*DIRECTIONS:*
After finding the line that holds "This screenshot has" below, set down that line and the rest through the final one exactly, leaving the pictures out.

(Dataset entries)
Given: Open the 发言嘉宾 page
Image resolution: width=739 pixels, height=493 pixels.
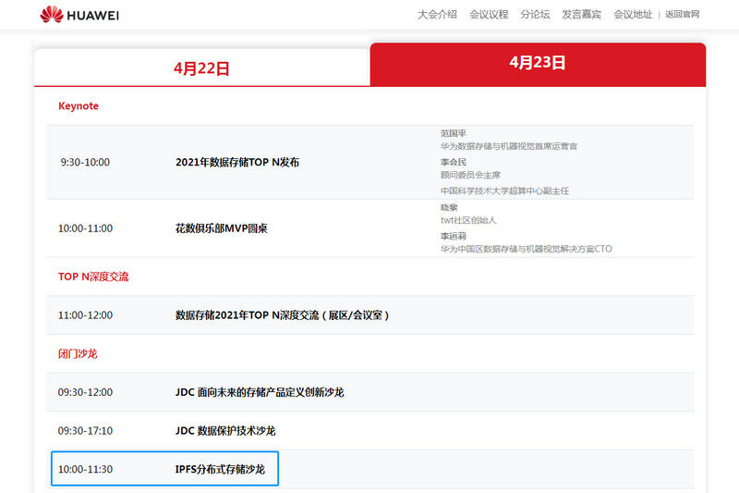Looking at the screenshot, I should coord(581,15).
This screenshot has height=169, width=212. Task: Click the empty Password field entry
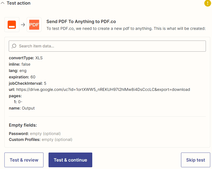pyautogui.click(x=35, y=134)
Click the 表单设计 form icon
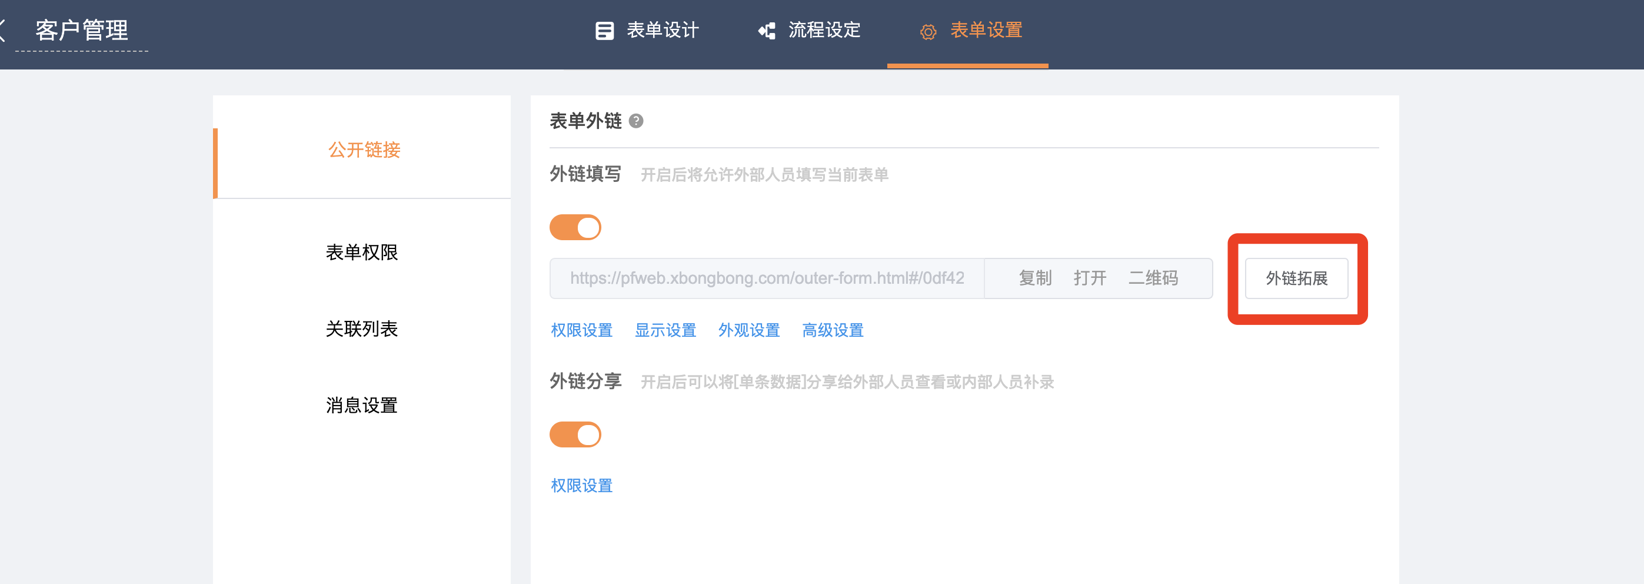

*ANSWER BOX:*
This screenshot has height=169, width=212. Task: Click the empty Password field entry
pyautogui.click(x=35, y=134)
Click the 表单设计 form icon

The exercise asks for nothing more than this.